■ **TÂCHES À RÉALISER**
a. D'après le texte sur Mai 68, de quel pourcentage les ventes de livres ont-elles augmenté durant ce printemps, selon Mavis Gallant ?
b. Dans le texte sur Mai 68, reprenez le passage commençant par « Alors que Cohn-Bendit » et se terminant par « brevet de révolution. », en substituant « Saint-Germain-des-Prés » à « Quartier latin ».

■ **TEXTE À ANALYSER**
_ _ _ _ _ _ _

Alors que Cohn-Bendit est toujours interdit de séjour en France, on ressort les affiches pour la première fois. Mai 68 se montre comme une libération de l’art en accompagnement de celle de la parole.

1988: la génération 68

En 1988, parmi les nouveautés, Henri Weber publie Vingt ans après : que reste-t-il de 68 ? (Seuil). Avec ce bilan, la notion de génération 68 surgit, appuyée par la parution du deuxième tome de Génération d’Hervé Hamon et Patrick Rotman consacré aux "années de poudre" (Seuil). C’est le cycle du "que sont-ils devenus?" qui se poursuit après la publication en 1986 chez Albin Michel de la Lettre ouverte à ceux qui sont passés du col Mao au Rotary de Guy Hocquenghem. Avoir eu 20 ans au Quartier latin ne suffit plus comme brevet de révolution.

Le mouvement est largement présenté dans les textes et documents du Journal de la Commune étudiante (Seuil) publiés par Alain Schnapp et Pierre Vidal-Naquet dans la collection "L’univers historique". Dans ses Chroniques de Mai 68 (Deux temps-Tierce), la romancière canadienne Mavis Gallant constate que les ventes de livres ont augmenté de 40% durant ce printemps. Edgar Morin est toujours là avec ses compagnons philosophes. Mai 68, la brèche est republié, suivi de Vingt ans après (Complexe).

_ _ _ _ _ _ _

■ **EXTRAITS DE DONNÉES**
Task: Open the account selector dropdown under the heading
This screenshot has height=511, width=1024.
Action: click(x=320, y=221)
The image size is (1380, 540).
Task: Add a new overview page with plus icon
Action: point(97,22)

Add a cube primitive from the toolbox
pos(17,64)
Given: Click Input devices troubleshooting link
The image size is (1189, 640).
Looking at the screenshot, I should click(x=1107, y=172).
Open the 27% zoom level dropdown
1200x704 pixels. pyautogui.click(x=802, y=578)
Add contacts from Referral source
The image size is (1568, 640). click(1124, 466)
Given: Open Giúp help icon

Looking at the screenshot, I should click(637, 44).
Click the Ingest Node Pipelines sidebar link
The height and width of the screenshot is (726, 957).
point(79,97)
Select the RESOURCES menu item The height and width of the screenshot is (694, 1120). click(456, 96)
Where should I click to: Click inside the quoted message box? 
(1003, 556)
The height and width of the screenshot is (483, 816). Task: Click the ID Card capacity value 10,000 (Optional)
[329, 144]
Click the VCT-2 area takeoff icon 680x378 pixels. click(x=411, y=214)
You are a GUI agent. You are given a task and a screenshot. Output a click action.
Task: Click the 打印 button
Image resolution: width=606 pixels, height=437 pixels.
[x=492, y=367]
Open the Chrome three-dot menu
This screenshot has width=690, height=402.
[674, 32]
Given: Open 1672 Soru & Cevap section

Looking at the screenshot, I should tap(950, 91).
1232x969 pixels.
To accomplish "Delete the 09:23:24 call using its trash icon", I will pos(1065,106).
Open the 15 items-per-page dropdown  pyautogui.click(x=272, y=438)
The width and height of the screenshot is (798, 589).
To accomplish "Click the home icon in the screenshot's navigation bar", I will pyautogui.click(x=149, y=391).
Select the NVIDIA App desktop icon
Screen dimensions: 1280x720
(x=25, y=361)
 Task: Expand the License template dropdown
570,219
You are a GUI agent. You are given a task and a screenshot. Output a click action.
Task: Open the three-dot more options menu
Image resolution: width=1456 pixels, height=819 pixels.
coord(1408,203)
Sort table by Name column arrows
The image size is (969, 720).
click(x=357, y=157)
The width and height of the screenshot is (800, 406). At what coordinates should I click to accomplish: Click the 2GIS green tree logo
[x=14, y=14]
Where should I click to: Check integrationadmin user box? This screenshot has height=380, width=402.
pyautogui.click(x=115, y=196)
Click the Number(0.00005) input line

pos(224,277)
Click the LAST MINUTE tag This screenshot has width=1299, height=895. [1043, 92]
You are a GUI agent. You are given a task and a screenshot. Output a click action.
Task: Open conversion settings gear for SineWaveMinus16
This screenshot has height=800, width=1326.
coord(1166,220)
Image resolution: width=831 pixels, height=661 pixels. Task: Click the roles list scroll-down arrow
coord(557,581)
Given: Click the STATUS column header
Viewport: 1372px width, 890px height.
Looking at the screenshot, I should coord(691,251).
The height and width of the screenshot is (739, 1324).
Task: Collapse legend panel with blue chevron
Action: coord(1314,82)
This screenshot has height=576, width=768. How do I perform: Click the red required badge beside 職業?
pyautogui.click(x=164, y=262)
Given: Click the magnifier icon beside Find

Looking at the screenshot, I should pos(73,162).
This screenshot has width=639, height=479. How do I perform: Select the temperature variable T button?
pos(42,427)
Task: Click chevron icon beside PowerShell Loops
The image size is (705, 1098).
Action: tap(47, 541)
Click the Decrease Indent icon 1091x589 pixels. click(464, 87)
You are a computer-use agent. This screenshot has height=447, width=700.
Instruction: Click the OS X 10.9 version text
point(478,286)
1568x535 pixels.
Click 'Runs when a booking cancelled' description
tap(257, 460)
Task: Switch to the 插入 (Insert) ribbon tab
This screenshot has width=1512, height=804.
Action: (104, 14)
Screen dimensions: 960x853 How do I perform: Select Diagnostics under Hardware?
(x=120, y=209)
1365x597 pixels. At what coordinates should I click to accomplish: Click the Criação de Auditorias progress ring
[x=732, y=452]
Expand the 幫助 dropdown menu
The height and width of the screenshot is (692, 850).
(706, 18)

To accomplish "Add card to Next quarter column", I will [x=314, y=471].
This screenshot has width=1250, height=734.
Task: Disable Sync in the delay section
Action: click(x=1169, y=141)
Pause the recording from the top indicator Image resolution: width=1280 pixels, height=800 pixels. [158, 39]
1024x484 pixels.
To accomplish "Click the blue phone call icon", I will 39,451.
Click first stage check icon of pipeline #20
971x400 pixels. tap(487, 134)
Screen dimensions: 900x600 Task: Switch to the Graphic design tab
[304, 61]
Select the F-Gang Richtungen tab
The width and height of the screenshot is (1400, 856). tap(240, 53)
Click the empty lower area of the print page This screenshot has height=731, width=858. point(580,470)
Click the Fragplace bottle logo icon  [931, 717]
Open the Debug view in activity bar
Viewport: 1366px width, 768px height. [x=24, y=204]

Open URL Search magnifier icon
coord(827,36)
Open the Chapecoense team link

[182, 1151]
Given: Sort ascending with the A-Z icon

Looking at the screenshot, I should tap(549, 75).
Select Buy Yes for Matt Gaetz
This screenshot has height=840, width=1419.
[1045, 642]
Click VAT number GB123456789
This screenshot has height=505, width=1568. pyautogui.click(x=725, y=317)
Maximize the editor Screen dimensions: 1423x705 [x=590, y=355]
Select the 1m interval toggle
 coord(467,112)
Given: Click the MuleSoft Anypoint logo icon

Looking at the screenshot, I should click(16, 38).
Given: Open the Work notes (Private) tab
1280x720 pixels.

_ _ _ _ _ _ _

■ **RÉPONSES DANS L'ORDRE**
a. Elles ont augmenté de 40 %.

b.
Alors que Cohn-Bendit est toujours interdit de séjour en France, on ressort les affiches pour la première fois. Mai 68 se montre comme une libération de l’art en accompagnement de celle de la parole.

1988: la génération 68

En 1988, parmi les nouveautés, Henri Weber publie Vingt ans après : que reste-t-il de 68 ? (Seuil). Avec ce bilan, la notion de génération 68 surgit, appuyée par la parution du deuxième tome de Génération d’Hervé Hamon et Patrick Rotman consacré aux "années de poudre" (Seuil). C’est le cycle du "que sont-ils devenus?" qui se poursuit après la publication en 1986 chez Albin Michel de la Lettre ouverte à ceux qui sont passés du col Mao au Rotary de Guy Hocquenghem. Avoir eu 20 ans au Saint-Germain-des-Prés ne suffit plus comme brevet de révolution.